What Is Free Cash Flow?

Free cash flow (FCF) is the cash generated by a business after accounting for operating expenses and capital expenditure. It represents the cash available for distribution to shareholders, debt repayment, acquisitions, or reinvestment. FCF is considered one of the most important financial metrics because it is difficult to manipulate.

Formula

FCF = Operating Cash Flow - Capital Expenditure

In Depth

Free cash flow strips away accounting conventions to reveal the true cash-generating power of a business. While earnings can be influenced by depreciation policies, revenue recognition choices, and accrual timing, free cash flow measures the actual cash a company produces — making it a favourite metric of sophisticated investors and analysts.

The most common formula is: FCF = Operating Cash Flow - Capital Expenditure. Some analysts use: FCF = Net Income + Depreciation & Amortisation - Changes in Working Capital - CapEx. Both should yield similar results.

FCF can be further categorised. Free Cash Flow to Firm (FCFF) is cash available to all capital providers (equity and debt holders). Free Cash Flow to Equity (FCFE) deducts debt repayments and interest, showing cash available specifically to equity holders.

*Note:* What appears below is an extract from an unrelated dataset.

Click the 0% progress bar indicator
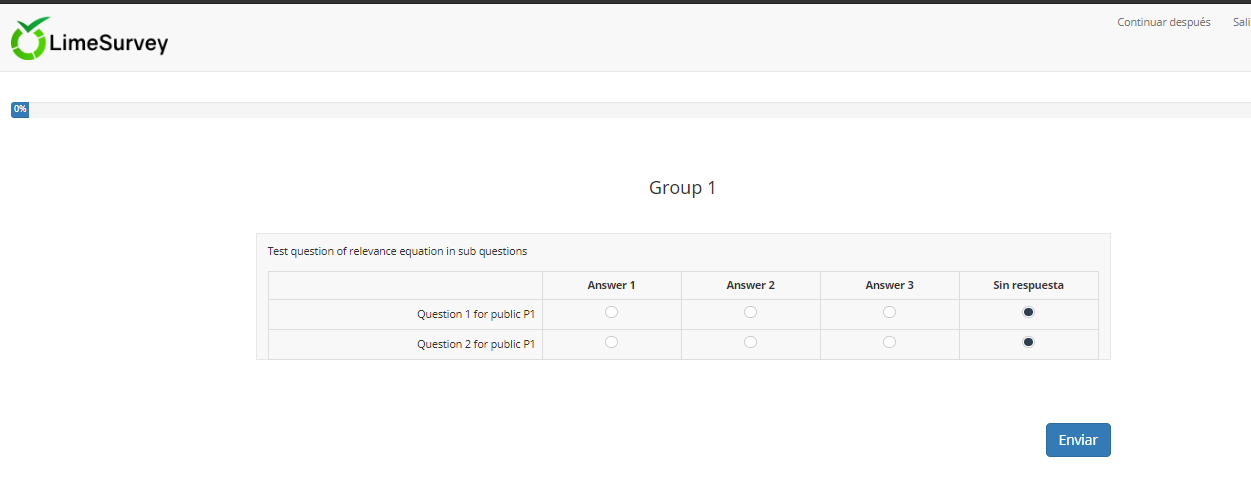1251x481 pixels. pos(20,109)
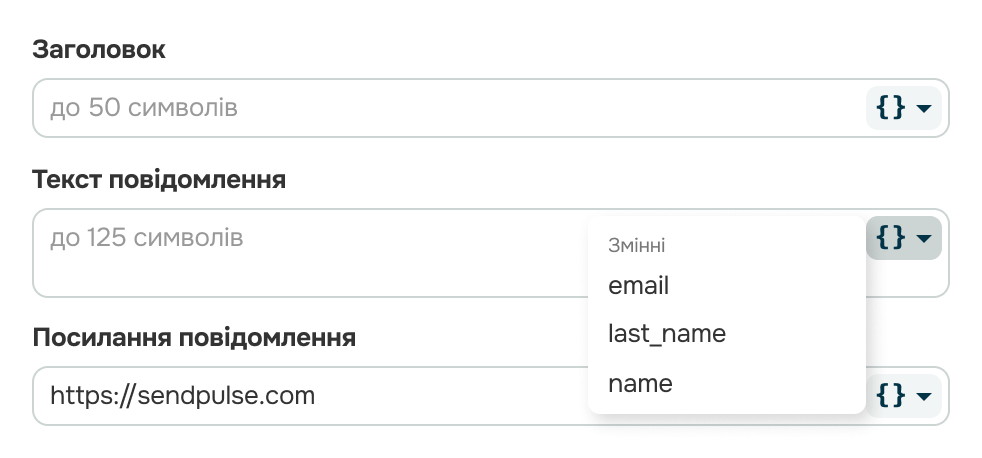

For FP&A teams, FCF forecasting is essential for several reasons. It determines how much cash is available for dividends, share buybacks, or reinvestment. It informs borrowing needs — negative FCF periods require external funding. It is the basis for DCF (Discounted Cash Flow) valuations, which are the gold standard for intrinsic value assessment.

FCF conversion — the ratio of FCF to net income — measures the quality of earnings. A company with consistently high FCF conversion (above 80-90%) is generating real cash from its reported profits. Low FCF conversion may indicate aggressive accounting, excessive CapEx requirements, or working capital inefficiency.

For UK companies, FCF should be assessed after accounting for corporation tax payments, VAT settlements, and any other mandatory cash outflows specific to the UK regulatory environment.

Real-World Example

A UK software company reports £2.5M operating cash flow and £800K CapEx (primarily capitalised development costs), yielding £1.7M free cash flow. Net income is £1.4M, so FCF conversion is 121% — strong, indicating that non-cash charges and working capital movements are generating more cash than the accounting profit suggests. The board uses the FCF to fund a £500K special dividend and retain £1.2M for growth.